Страница 66 из 67
Сушили его и заваривали как чай. И он так быстро распространился, что в восьмидесятых годах, ровно сто лет назад, в Ростове была основана первая фабрика. Потом их стало четыре. Теперь это комбинат «Ростовкофецикорпродукт». Мы отправляем туда цикорий.
Миновав деревню, зеленое, двухэтажное здание школы, стоящее в парке, мы вышли на луговину. Грустна осенняя блекнущая трава. Лишь кое-где доцветали лилово-пунцовые дикие васильки и вылинявшие головки клевера. Дорожка изгибом довела до речки.
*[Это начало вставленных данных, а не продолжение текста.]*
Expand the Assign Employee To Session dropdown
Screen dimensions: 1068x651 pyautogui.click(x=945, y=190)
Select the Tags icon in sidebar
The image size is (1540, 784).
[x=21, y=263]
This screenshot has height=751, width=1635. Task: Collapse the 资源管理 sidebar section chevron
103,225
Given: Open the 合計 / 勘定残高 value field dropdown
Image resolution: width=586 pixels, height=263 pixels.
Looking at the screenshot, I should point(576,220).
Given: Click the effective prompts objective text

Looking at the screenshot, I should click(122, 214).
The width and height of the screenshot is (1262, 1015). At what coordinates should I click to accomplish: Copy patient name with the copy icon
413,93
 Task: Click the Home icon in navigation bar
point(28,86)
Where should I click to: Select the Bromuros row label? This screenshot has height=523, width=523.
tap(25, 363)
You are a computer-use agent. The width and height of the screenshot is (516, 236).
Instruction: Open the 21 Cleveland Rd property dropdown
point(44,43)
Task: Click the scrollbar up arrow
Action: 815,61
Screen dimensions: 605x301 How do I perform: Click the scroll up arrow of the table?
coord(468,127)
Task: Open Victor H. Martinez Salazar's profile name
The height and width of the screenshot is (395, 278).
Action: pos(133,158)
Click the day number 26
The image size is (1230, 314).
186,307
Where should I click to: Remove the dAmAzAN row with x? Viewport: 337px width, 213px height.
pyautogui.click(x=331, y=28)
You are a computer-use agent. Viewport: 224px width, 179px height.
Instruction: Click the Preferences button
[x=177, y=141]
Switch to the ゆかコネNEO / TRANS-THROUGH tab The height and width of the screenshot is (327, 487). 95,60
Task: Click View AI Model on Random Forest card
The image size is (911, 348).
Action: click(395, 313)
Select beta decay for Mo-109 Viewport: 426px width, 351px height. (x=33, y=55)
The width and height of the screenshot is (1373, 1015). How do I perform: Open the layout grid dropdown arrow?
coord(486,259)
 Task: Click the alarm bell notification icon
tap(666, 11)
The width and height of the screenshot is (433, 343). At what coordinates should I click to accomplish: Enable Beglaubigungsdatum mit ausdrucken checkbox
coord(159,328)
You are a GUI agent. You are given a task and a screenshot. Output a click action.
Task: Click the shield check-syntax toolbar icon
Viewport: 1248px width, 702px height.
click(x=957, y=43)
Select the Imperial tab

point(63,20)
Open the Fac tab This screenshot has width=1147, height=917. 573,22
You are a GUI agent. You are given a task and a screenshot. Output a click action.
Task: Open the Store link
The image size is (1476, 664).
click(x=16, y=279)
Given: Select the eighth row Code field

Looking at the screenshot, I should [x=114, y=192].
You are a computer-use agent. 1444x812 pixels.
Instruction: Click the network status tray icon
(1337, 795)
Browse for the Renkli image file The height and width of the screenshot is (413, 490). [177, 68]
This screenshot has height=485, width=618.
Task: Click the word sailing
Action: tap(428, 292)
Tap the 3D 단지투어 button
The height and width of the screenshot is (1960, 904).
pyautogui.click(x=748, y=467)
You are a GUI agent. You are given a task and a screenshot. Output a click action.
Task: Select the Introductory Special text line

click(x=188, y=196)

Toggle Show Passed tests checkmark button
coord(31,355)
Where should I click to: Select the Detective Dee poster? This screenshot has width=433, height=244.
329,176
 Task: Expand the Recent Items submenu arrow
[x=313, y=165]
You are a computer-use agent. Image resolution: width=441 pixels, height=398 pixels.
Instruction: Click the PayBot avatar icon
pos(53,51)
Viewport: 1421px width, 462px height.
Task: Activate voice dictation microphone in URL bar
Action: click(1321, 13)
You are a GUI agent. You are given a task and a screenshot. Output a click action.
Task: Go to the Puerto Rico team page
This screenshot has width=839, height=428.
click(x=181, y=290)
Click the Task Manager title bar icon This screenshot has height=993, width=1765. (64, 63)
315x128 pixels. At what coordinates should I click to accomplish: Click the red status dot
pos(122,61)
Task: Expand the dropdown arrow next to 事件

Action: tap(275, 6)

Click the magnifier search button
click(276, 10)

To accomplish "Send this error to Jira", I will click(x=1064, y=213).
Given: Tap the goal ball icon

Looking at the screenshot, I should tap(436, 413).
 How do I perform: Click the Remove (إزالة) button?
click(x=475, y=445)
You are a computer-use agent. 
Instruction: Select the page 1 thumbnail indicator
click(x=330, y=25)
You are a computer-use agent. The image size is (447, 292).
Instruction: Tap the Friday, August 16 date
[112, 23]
Дощатый мосток на высоких сваях вознесся над речкой, поблескивающей на дне своего глубокого ложа.
— Это она сейчас обмелела. А посмотрели бы, что здесь творилось весной! Не только заполнила весь овраг, вышла из берегов, луга залила. До самого комплекса добралась. Мосточек этот, конечно, снесло, так бушевала.
Мы прижались к перилам, пропуская мотоциклиста, улыбнувшегося Светлане.
— А как она называется?
Я смотрела на просветленную осенью воду. Всегда в это время она как воздух, хрустально-прозрачна. Такое полное ощущение чистоты.
— Вы о реке? Это Устье. Впадает в Которосль. На карте есть она, — говорила Светлана.
За рекой стояли хозяйственные постройки. Добротные, крепкие помещения из кирпича. Электроподстанция, кормоцех.
— Будете заходить?
Светлана приостановилась. Высокая, складная. Доброе молодое лицо. Глаза светло-серые, пожалуй, немного близко посажены, но смотрят так хорошо, умно. Поблескивают лукаво, когда спрошу что-нибудь невпопад. Вскидывает брови, при этом белые, крупные зубы так и блестят. В общем, настоящая ярославна.
— Сколько же лет вам, Светлана? — спрашиваю, когда мы шагаем дальше.
— Исполнилось двадцать три. А что?
— Да нет, ничего. Значит, вы тут недавно?
— Уже год. Как кончила институт.
— Трудно было над дипломом работать?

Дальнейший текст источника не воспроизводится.